Seekers Church: A Christian Community
In the Tradition of the Church of the Saviour
Sermon: December 21, 2003
An Irrational Season
But you, O Bethlehem of Ephrathah, who are one of the little clans of Judah, from you shall come forth for me one who is to rule in Israel, whose origin is from of old, from ancient days. Therefore he shall give them up until the time when sahe who is in labor has brought forth; then the rest of his kindred shall return to the people of Israel. And he shall stand and feed his flock in the strength of the Lord, in the majesty of the name of the Lord his God. And they shall live secure, for now he shall be great to the ends of the earth; and he shall be the one of peace. (Micah 5:2-5a)

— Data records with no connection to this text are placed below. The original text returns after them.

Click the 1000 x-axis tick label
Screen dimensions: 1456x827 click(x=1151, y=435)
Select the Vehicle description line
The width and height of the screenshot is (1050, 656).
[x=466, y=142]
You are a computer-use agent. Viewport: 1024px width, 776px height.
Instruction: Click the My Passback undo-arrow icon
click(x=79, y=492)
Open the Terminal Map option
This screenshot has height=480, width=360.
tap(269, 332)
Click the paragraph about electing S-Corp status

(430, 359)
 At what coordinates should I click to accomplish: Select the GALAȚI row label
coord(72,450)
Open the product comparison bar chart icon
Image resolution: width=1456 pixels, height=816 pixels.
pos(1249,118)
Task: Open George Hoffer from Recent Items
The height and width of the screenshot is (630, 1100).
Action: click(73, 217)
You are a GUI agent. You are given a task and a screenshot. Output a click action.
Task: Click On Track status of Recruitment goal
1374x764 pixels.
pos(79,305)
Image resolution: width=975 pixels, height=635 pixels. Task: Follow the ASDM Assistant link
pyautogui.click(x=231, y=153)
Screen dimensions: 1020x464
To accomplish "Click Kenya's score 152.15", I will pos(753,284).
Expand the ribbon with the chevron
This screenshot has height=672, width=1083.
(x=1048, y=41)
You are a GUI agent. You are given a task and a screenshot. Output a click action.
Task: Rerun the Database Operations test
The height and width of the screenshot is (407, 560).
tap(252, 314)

In those days, Mary set out and went withy haste to a Judean town in the hill country, where she entered the house of Zechariah and greeted Elizabeth. When Elizabeth heard Mary’s greeting, the child leaped in her womb. And Elizabeth was filled with the Holy Spirit and exclaimed in a loud cry, “Blessed are you among women, and blessed is the fruit of your womb. And why has this happened to me that the mother of my Lord comes to me? For as soon as I heard the sound of your greeting, the child in my womb leaped for joy. And blessed is she who believed that there would be a fulfillment of what was spoken to her by the Lord.” (Luke 1:39-45)
It may seem like an irrational stretch for a man to get up here and have anything to say about the prophetic power of a baby leaping in a mother’s womb. Nevertheless, I need to keep stretching…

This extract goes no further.